Por: Sara Mandarina
Una vez me llevabas de la mano por una calle (un poco oscura y vacía, por supuesto) y pasamos frente a una tienda de antigüedades que tenía un espejo en la vitrina. Yo de reojo volteé y me miré sorprendida. Tenía plantada en la cara una sonrisa letárgica, que estaba ahí casi por inercia; era una sonrisa falsa que quería llegar a verdadera. Y aparte unos ojos de frustración resignada. Todo junto, combinado. Resultaba patética. Y quizá no sólo por la sonrisa y los ojos sino porque inmediatamente decidí que así me quería quedar. Porque de otra forma (si la sonrisa se borraba y la frustración dejaba de resignarse) nuestro amor se iba a diluir en las aguas turbias de la indiferencia citadina.
Pobre de aquella, rumoran las gentes a tu paso. Tú que te crees tan bien acompañada y estás tan sola. Levantas el polvo al andar y polvo es lo único que va contigo, que te acompaña y se queda en ti. Pobre de aquella, tan sola y tan abandonada por todos, por sí misma.
Tú (y ella), yo (sólo yo, incluso un poco menos que yo) y nuestras circunstancias (los encuentros clandestinos y casi ilegales) fuimos los ingredientes echados a perder de un platillo que hubiera parecido suculento.
Te sigo de cerca y te veo nítida, aunque tú ya sólo distingas una sombra. Te he visto llorando frente al espejo, cuando te palpas la cara y te das cuenta que ya no estás, que eres un recuerdo. Ya te lo habíamos dicho todos, niña terca, en polvo te estás convirtiendo.

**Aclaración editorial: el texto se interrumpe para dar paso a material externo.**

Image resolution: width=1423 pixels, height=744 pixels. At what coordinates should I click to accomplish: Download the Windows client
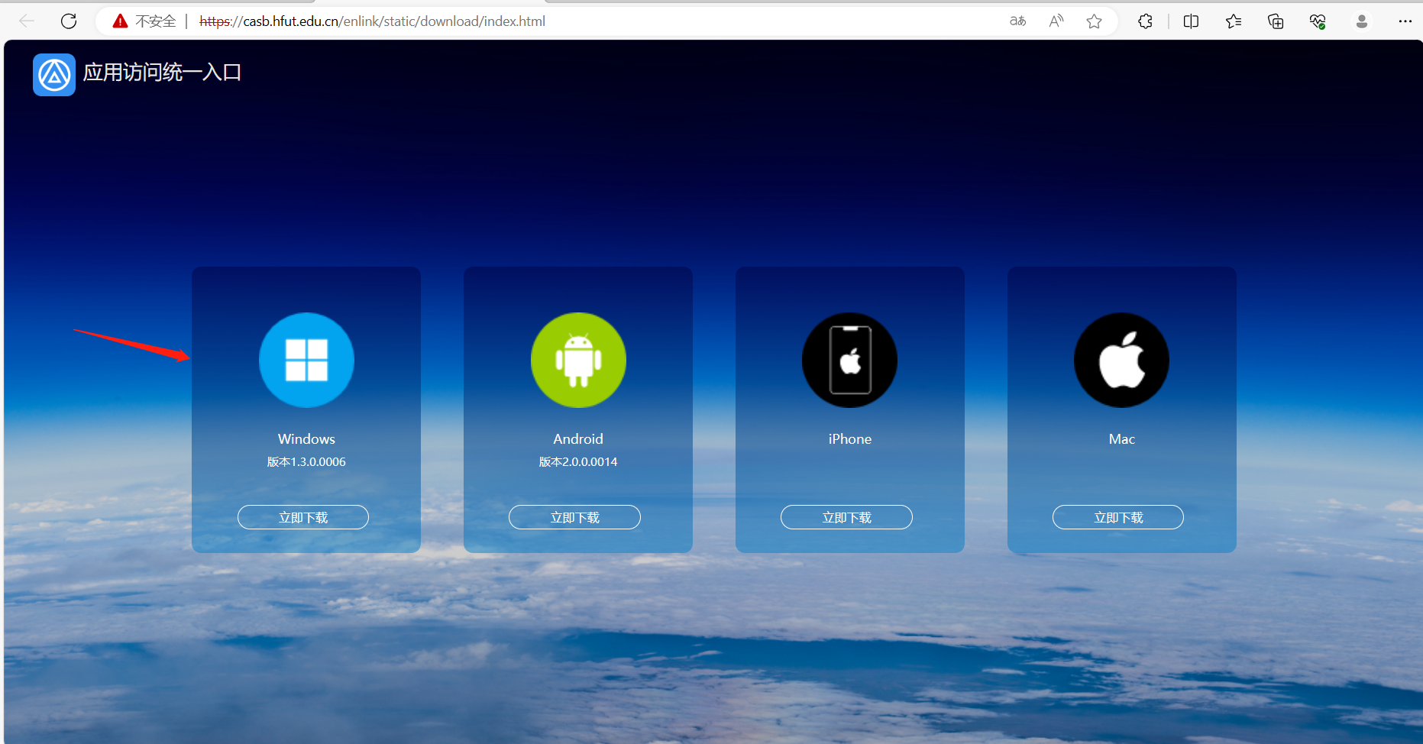click(x=303, y=517)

Y tú seguías tan cabrón, con ese aire de ingenuidad que te perdonaba todo y te absolvía de tus pecados. Las verdades que me escupías y derrumbaban todos los muros que yo intentaba alzar para aislarme, para no ver la realidad y aislarme en mis mentiras piadosas. Tú, que te erigías como el salvador, la promesa, el amor materializado en un abrazo y una mirada (infinitamente no patética).
Todos sabemos de tu desgracia, querida, tú eres la única que le voltea la cara a tu situación. Dices que no crees en Dios, que no te vas a encomendar a nadie, pero yo sé que tú te das cuenta de que estás en el infierno.

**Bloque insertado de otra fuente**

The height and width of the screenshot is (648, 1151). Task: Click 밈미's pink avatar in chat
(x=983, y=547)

Devastadoramente claro, arrebatadoramente pasional, absurdamente único, eternamente ajeno. Así eras tú.
El amor es para volverse loco, princesa, y después sanar. El amor es obstinado e irracional, y tú siempre tan ensimismada, tan reflexiva. Esos besos, esos abrazos, no son tuyos; son compartidos, prestados. Tú te crees que eso que tienes es trascendental, pero en realidad sólo eres víctima de una trampa disfrazada de favor que la vida te tiende.